>> Begin

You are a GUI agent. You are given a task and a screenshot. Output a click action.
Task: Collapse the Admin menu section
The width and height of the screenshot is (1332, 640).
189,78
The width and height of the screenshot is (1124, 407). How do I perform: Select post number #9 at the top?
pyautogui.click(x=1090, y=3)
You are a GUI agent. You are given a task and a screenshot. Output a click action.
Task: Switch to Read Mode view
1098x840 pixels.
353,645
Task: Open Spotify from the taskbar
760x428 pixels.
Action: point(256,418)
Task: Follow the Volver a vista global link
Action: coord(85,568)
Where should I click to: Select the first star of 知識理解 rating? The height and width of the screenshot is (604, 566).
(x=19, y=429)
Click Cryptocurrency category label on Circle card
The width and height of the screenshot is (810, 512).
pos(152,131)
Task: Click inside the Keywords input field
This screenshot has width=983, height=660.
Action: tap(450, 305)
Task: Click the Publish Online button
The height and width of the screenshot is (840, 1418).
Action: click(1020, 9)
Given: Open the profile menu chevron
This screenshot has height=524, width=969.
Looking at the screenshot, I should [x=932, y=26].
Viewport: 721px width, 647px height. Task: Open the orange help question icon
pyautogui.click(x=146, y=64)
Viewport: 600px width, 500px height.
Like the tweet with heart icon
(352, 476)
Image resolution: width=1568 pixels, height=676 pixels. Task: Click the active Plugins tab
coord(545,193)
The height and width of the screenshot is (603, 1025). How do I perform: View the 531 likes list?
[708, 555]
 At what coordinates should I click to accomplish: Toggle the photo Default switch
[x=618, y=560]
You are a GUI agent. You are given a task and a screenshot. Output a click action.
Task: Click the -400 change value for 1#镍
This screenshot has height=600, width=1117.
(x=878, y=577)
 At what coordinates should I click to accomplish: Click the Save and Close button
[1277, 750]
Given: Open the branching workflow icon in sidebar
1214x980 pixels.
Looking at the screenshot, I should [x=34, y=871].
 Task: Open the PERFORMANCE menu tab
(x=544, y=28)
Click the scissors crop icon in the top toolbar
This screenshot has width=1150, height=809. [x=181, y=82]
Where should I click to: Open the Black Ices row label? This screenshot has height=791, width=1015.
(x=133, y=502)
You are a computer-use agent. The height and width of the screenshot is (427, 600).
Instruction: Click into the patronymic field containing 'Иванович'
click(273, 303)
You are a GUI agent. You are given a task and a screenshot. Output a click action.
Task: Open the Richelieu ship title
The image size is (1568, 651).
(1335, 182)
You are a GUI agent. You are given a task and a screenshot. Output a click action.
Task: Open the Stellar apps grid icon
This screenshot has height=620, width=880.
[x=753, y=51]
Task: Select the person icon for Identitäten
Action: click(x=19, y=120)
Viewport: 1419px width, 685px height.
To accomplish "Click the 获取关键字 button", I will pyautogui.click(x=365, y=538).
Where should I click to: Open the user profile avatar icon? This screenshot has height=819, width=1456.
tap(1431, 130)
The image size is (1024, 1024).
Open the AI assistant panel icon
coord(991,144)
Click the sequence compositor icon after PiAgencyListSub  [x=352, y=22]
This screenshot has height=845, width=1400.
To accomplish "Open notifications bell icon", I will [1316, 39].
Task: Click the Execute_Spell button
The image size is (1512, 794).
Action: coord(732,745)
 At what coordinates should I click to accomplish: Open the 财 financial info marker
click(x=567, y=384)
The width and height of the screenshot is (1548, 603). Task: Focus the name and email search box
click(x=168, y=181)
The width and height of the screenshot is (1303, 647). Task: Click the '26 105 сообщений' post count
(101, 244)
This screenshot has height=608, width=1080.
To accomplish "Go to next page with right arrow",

>> End

| Set problem |
Output the records from the line containing "Viewport: 1419px width, 685px height." through the line containing "will [1316, 39].", inclusive, reproducing each line verbatim.

| Written answer |
Viewport: 1419px width, 685px height.
To accomplish "Click the 获取关键字 button", I will pyautogui.click(x=365, y=538).
Where should I click to: Open the user profile avatar icon? This screenshot has height=819, width=1456.
tap(1431, 130)
The image size is (1024, 1024).
Open the AI assistant panel icon
coord(991,144)
Click the sequence compositor icon after PiAgencyListSub  [x=352, y=22]
This screenshot has height=845, width=1400.
To accomplish "Open notifications bell icon", I will [1316, 39].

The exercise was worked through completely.